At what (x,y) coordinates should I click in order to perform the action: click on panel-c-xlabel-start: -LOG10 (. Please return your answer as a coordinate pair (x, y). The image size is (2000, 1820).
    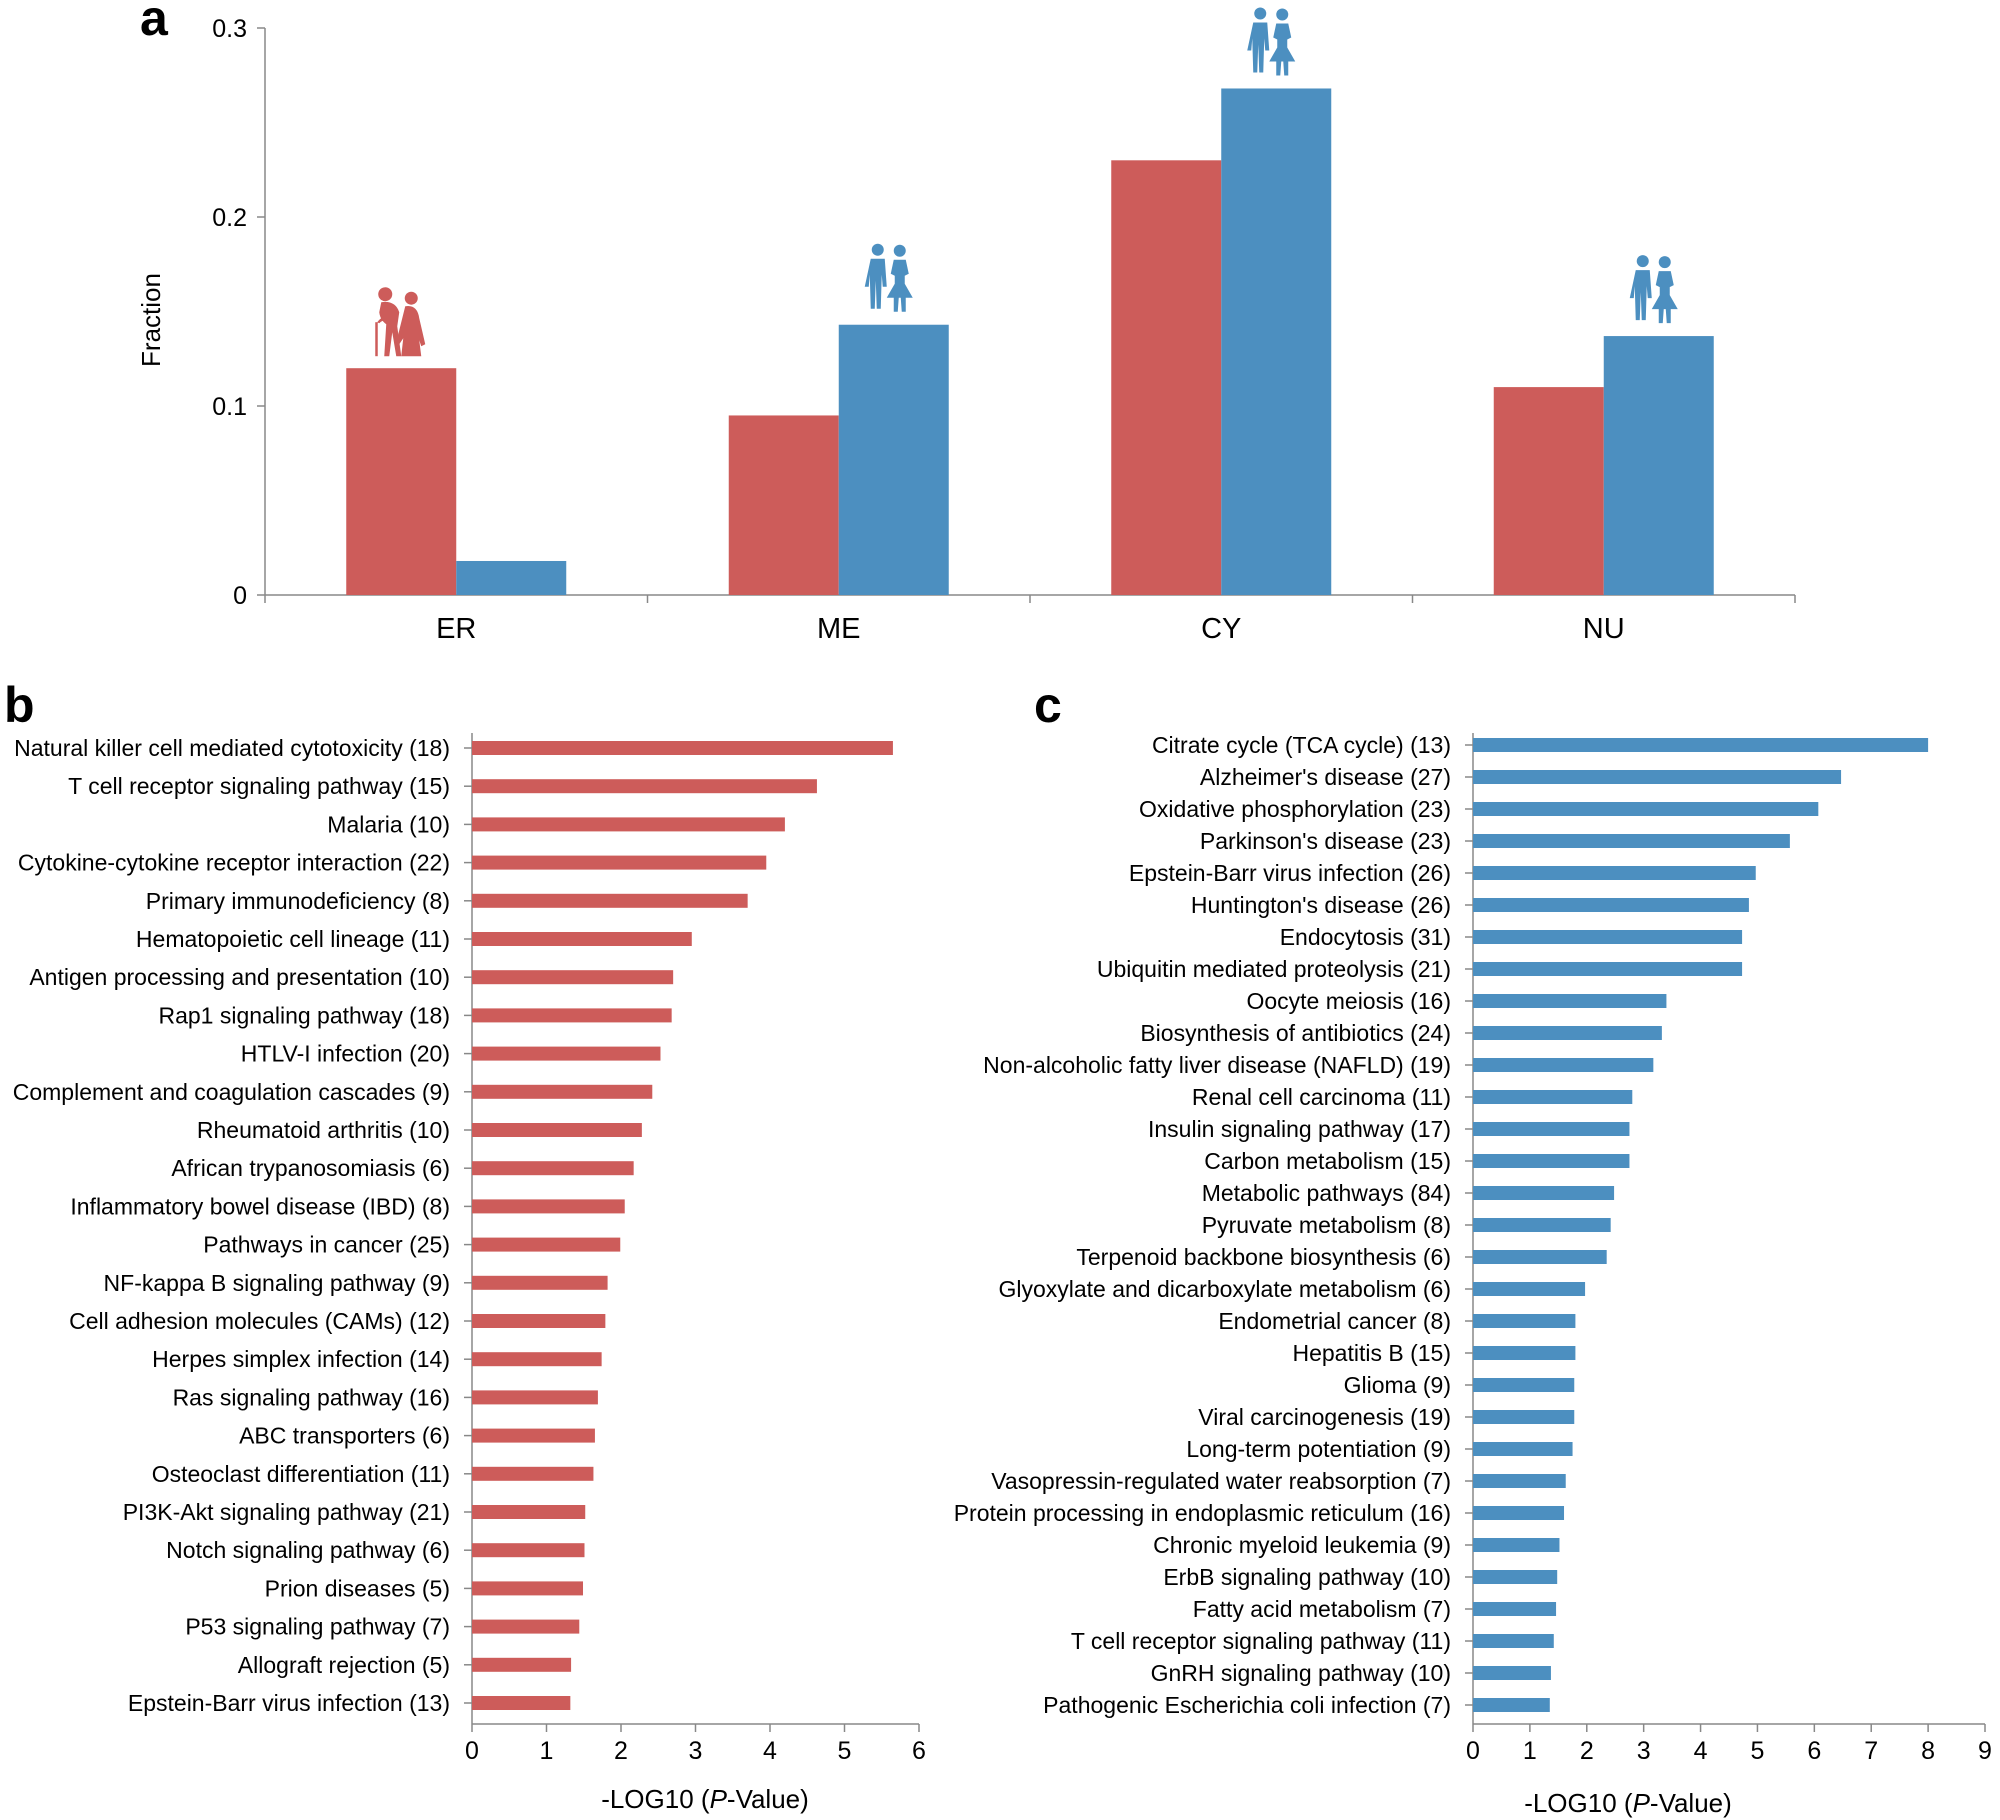
    Looking at the image, I should click on (1578, 1803).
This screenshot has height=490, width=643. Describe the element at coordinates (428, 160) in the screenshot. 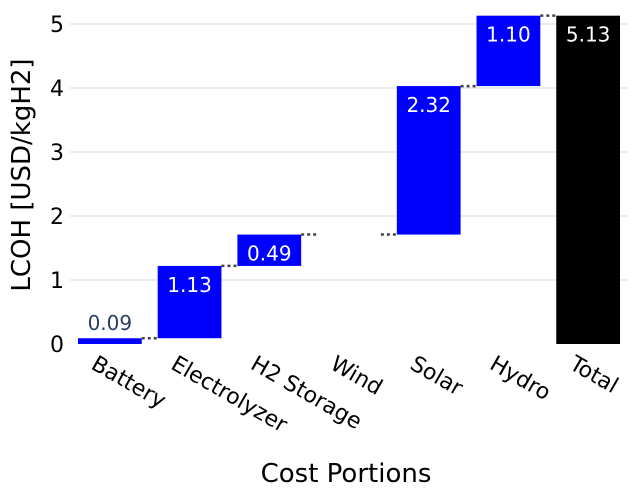

I see `bar-solar` at that location.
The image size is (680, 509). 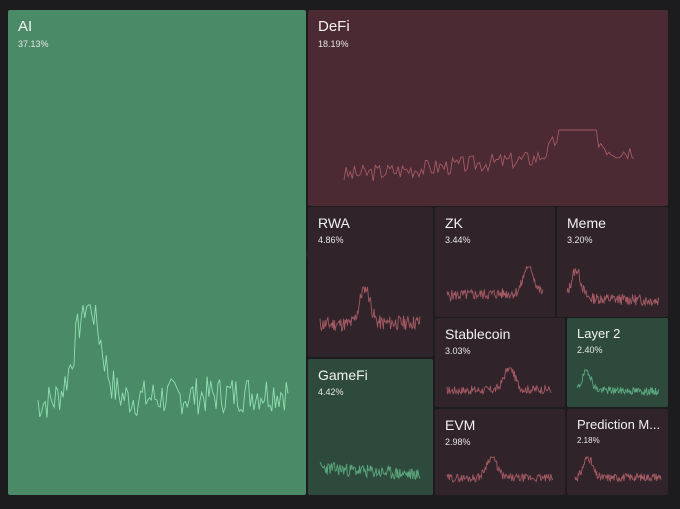 I want to click on tile-name: ZK, so click(x=454, y=223).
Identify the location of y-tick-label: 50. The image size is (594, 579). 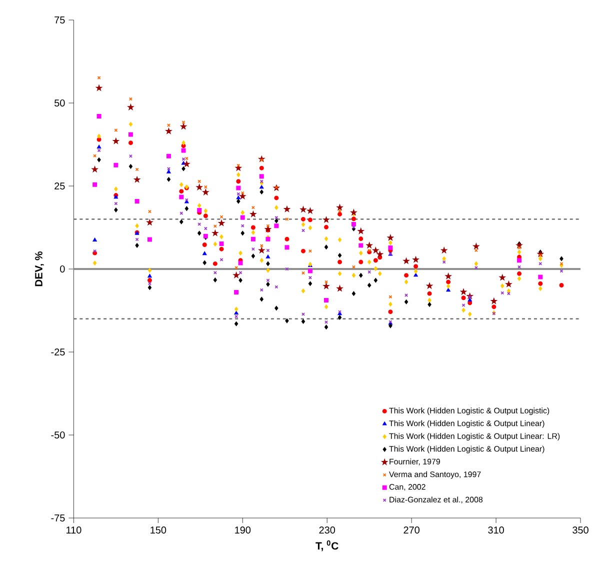
(60, 103).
- - -
**REQUIREMENT**
Rename "y-tick-label" to "axis-tick-label" in the lines from the one containing "Identify the location" through the end of the items, changing nothing else, and omit the pictures.

**WRITTEN REPLY**
Identify the location of axis-tick-label: 50. The image size is (594, 579). 
(60, 103).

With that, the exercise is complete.